While a good number of shares dropped lower with the index, the worst performer by some distance was the Fortescue Metals Group Limited (ASX: FMG) share price.
The iron ore producer’s shares ended the day a disappointing 8% lower at $20.33.
Why did the Fortescue share price sink 8% on Wednesday?
Investors were selling Fortescue’s shares on Wednesday following a sharp decline in the iron ore price overnight.
According to CommSec, the spot iron ore price lost US$10.55 a tonne or 6.1% of its value to close the session at US$163.60 a tonne.

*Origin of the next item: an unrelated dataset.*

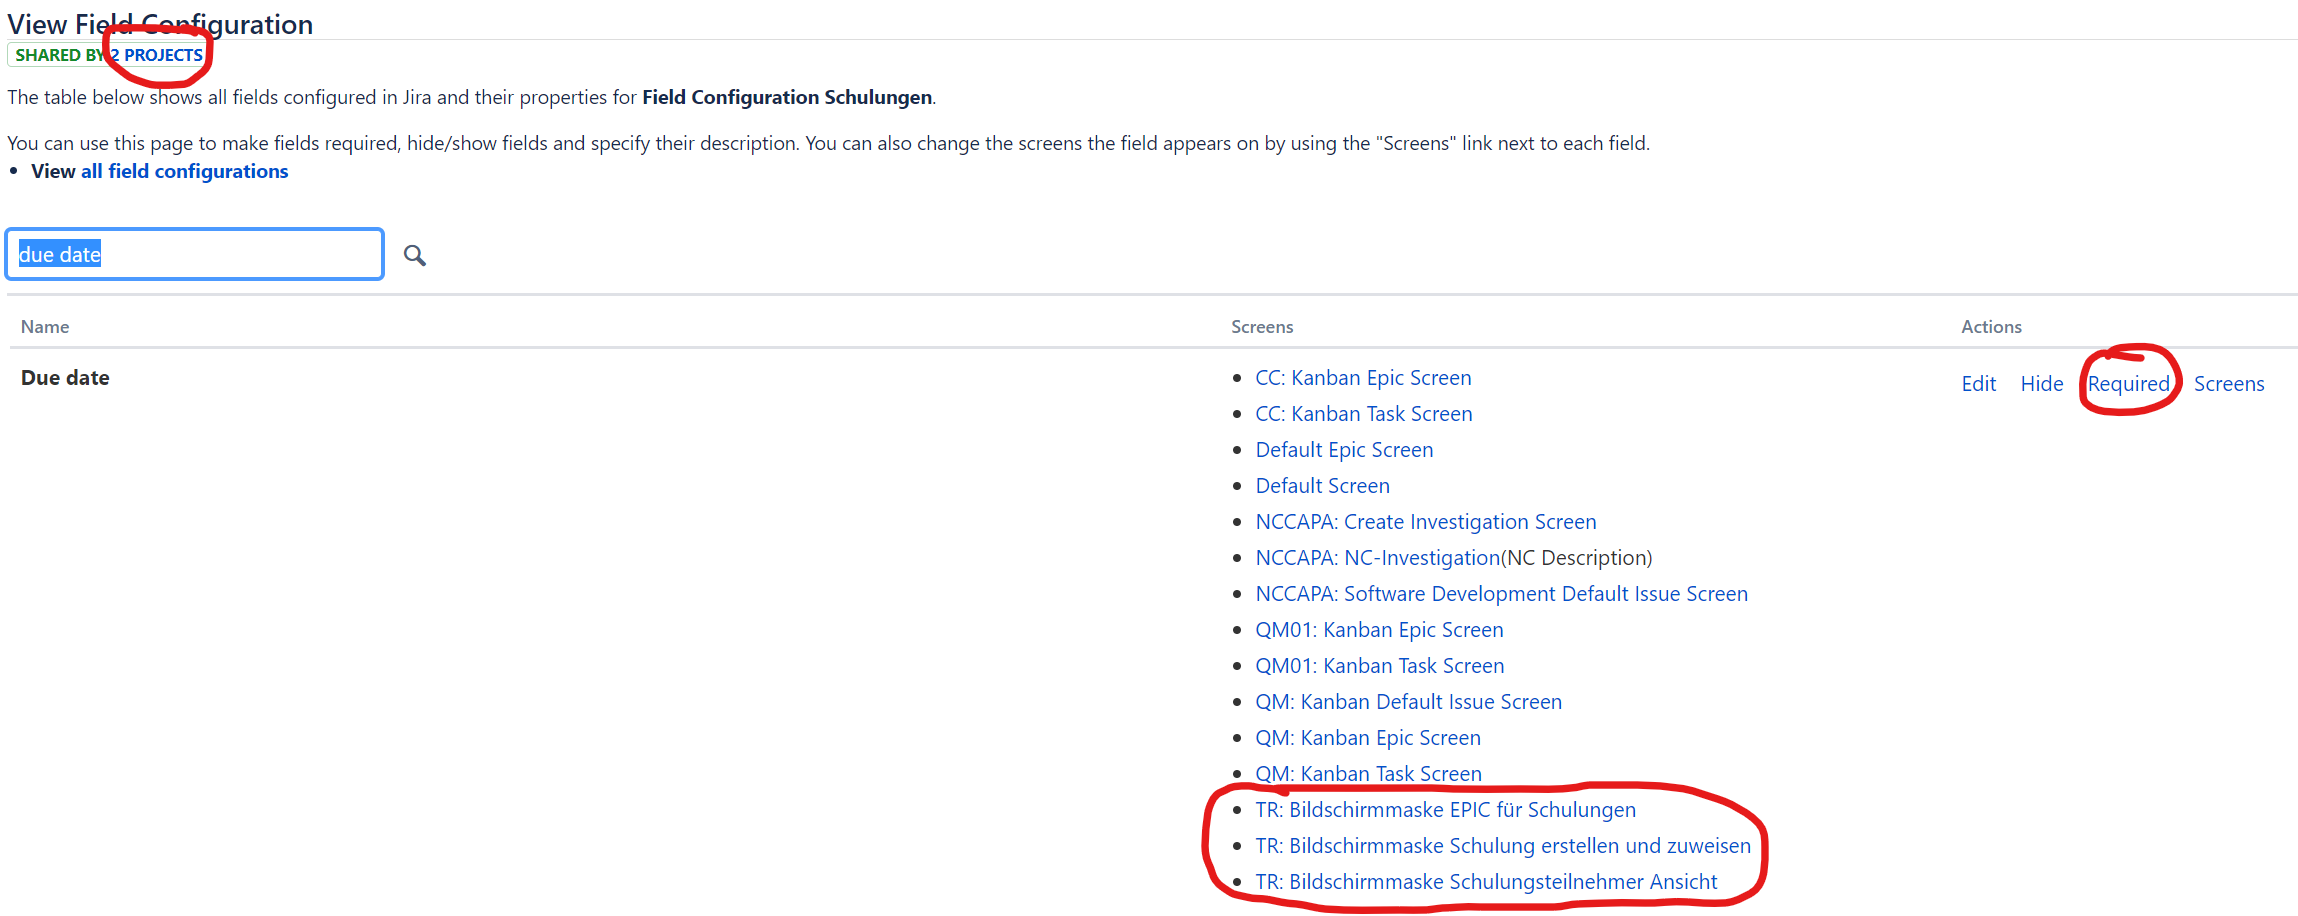Hide the Due date field

pos(2042,384)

This didn’t just weigh on the Fortescue share price, it also hit the shares of BHP Group Ltd (ASX: BHP) and Rio Tinto Limited (ASX: RIO) hard as well. The BHP share price fell 3% and the Rio Tinto share price tumbled 5% today.
And spare a thought for the Australian share market’s latest IPO – Genmin Limited (ASX: GEN).
The West African-focused iron ore explorer and developer’s shares hit the ASX boards this afternoon after raising $30 million at a listing price of 34 cents per share. This gave it a market capitalisation of approximately $136 million.
The unfortunate timing led to the Genmin share price losing 13% of its value on its first day of trade.
Why did the iron ore price tumble?
Traders were selling the steel-making ingredient on Tuesday night after developments in China.
According to CommSec, authorities in the steel-making hub of Tangshan, China have imposed steel production restrictions to counter heavy air pollution.
This has sparked fears that demand could soften and the elevated prices that iron ore is commanding could come under pressure.
Given how most analysts are forecasting these strong prices to stick around for longer, investors appear nervous that earnings estimates for the miners could be downgraded if prices continue to slide.